Task 1 —
Please answer these from the fruit-thinning text, one line each:
(a) Which edition of the Sunset Western Garden Book is quoted?
(b) According to The Holistic Orchard, how many leaves on average support a growing fruit?
(c) How far apart does Ingels say plums should be spaced on a branch?
Task 2 — Continue the fruit-thinning text from its last sentence.

Extracted text —

....

The most pleasing chore I have had in the yard over the past few weeks has been making sure that branches don’t break under the weight of their fruit. This certainly hasn’t been needed on all of my fruit trees, but there are some this year that would be torn apart if I didn’t intervene and thin the crop. What a chore that isn’t a chore!
And making sure that trees aren’t damaged is the only reason that I ever remove fruit.
Thin fruit to increase size?
I know that some people thin fruit with a different goal in mind — specifically, to attain bigger fruit.
This has long been the tradition. “The one chance for the home gardener to get bigger and better fruit than he can buy is in the thinning process,” reads the original 1954 edition of the Sunset Western Garden Book.
How is this said to work? “A tree’s leaves supply energy for growth; if there are not enough leaves on the tree to support the number of fruit that set, the fruit will, in effect, compete with each other for carbohydrates and so remain small,” explains Chuck Ingels in The Home Orchard.
And so you can even find ratios for how many leaves a tree needs in order to grow a single fruit to its maximum size. “On average, twenty-five to forty leaves produce the green nutrition to support a growing fruit,” writes Michael Phillips in The Holistic Orchard.
Methods of thinning fruit
From here, we are offered different methods for thinning a tree’s crop in an efficient and effective manner. We can count leaves, but this is time consuming. We can take an estimate of the tree size and then estimate how many pieces of fruit that tree can develop to full size. For example, in the book Peaches, Plums, and Nectarines: “In California, early season peaches and nectarines are thinned to anywhere from 300 to 900 fruit per mature tree, depending [on various factors].”
But the thinning method that is easiest to follow is based on fruit spacing. Ingels in The Home Orchard: space peaches and nectarines 5 to 7 inches apart on a branch; space plums 4 to 6 inches apart; and space apricots 3 to 5 inches apart.
Kevin Hauser, in his book Growing Apples in the City, suggests removing all but one apple per cluster (there’s usually five) and spacing each fruit at least 8 inches apart. Similar spacings are usually recommended for pears.

....

Data lines —
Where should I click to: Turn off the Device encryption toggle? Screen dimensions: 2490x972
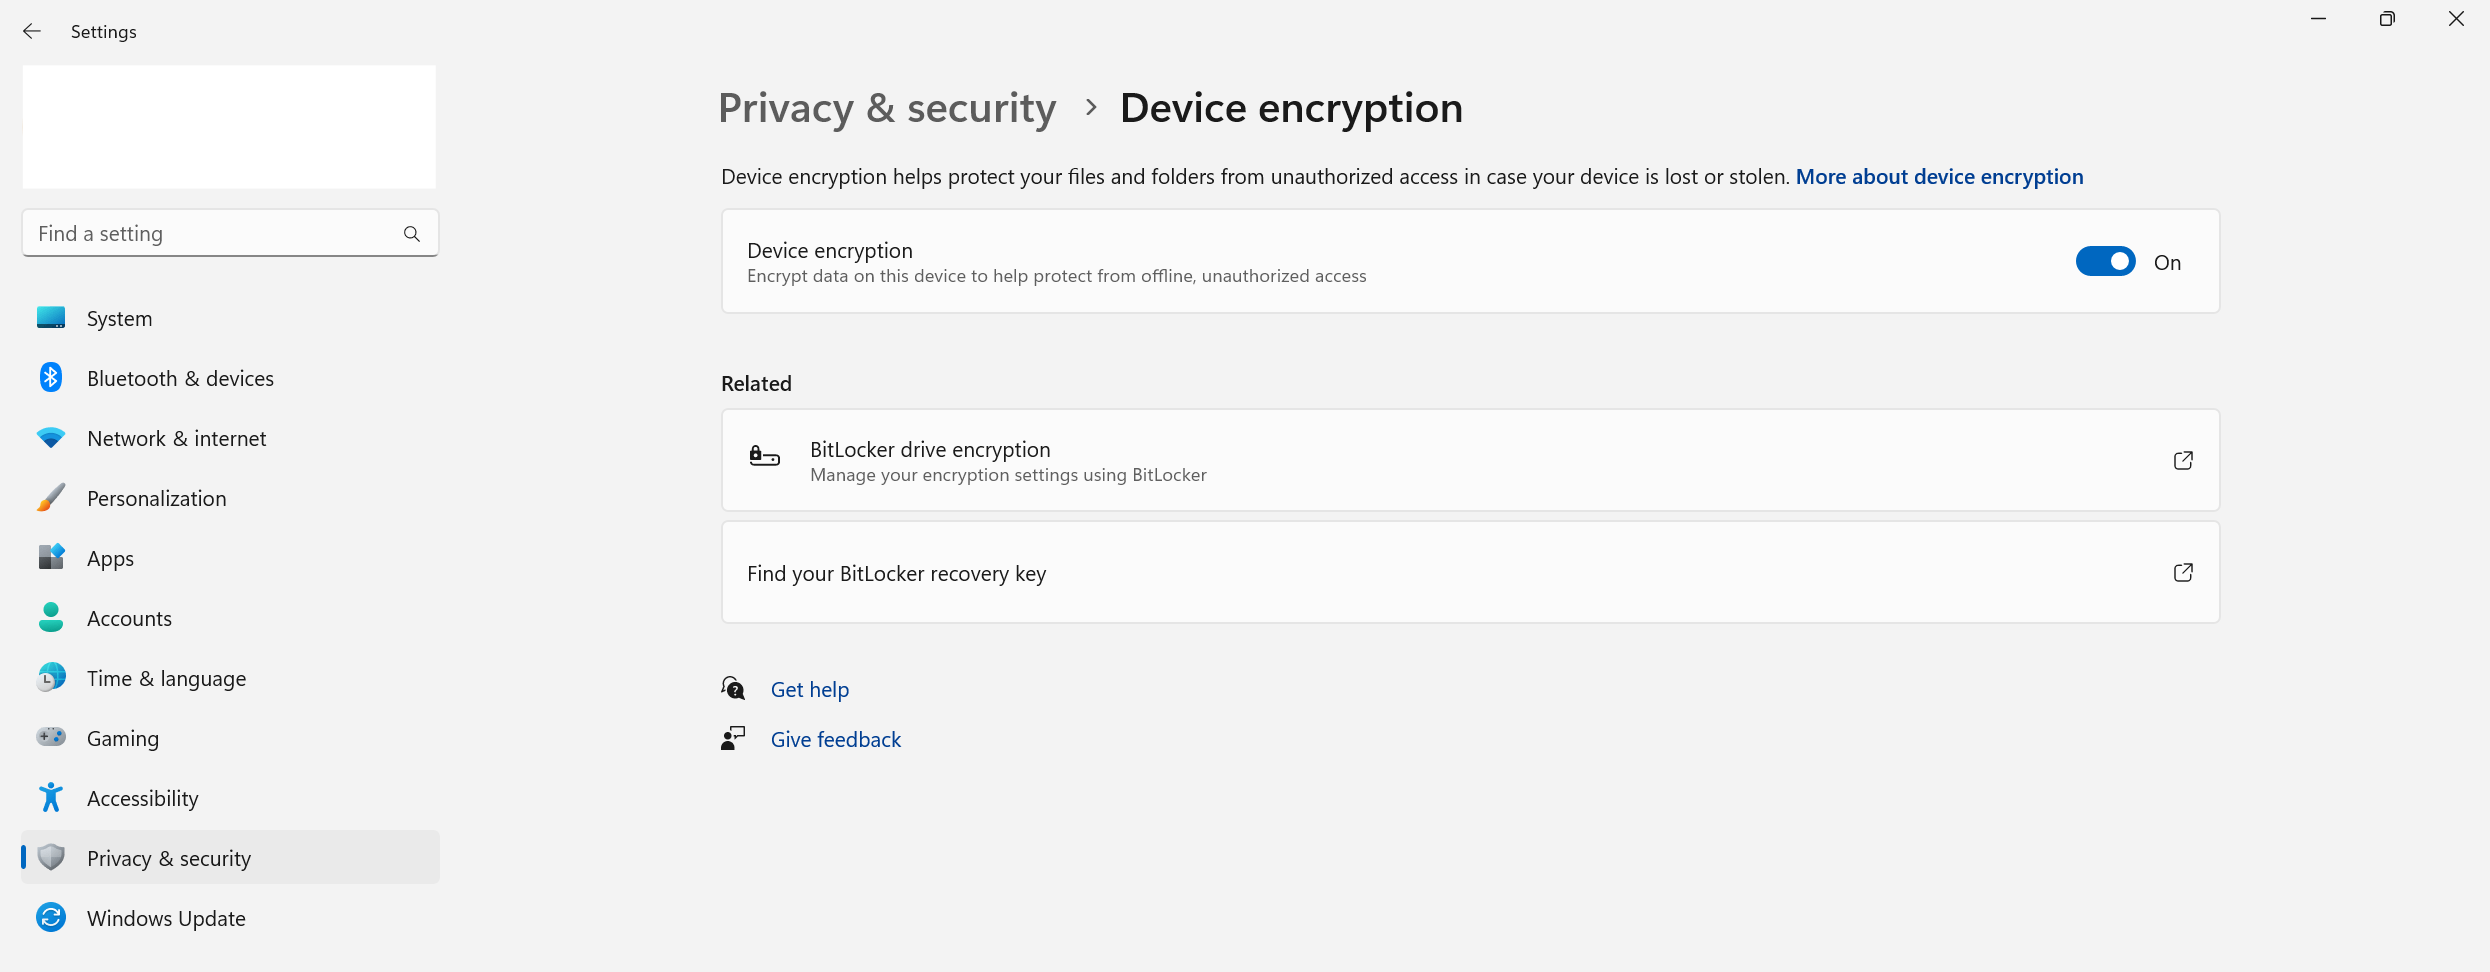click(2105, 262)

....

Output 1 —
(a) The original 1954 edition.
(b) Twenty-five to forty leaves.
(c) 4 to 6 inches apart.

Output 2 —
(The practice of thinning fruit is most common on peaches, nectarines, and apples; and then it’s also often advised for plums, apricots, and pears too.)
The theoretical explanation to support the idea that thinning fruit will “allow each remaining fruit to develop to its maximum size” (The Home Orchard) makes perfect sense to me, but does it work in practice? What I’ve observed in my own trees and the trees of others leaves me unsure.
Fewer fruit means bigger fruit?
I’ve been thinking a lot about the practice of thinning fruit over the past month, and I’ve jotted down dozens of examples of trees that do and don’t have bigger fruit when they have fewer fruit. I won’t list them all here. I’ll mention a few that incorporate trees of different kinds, and I’ll suggest possible explanations for what they show.
I’ll start with the example of my Royal Blenheim apricot tree because I actually wrote a post about thinning its fruit a few years ago: “Don’t thin apricot fruit in order to increase fruit size.” As the title makes obvious, I found no difference in fruit size between a year when I thinned the fruit a lot and a year when I didn’t.
One possible explanation for this is that I keep this tree pruned small (to the height of my reach).
Why would this matter? Pruning can be considered a form of fruit thinning; it’s just that the fruit was “thinned” before it was ever allowed to appear in the first place.
However, when you prune a tree you cut off branches that would also have leaves, and those leaves would be photosynthesizing and able to support the growth of fruit. So I’m unconvinced that this explanation captures what is going on with my apricot, at least not in full.
Variety largely determines fruit size?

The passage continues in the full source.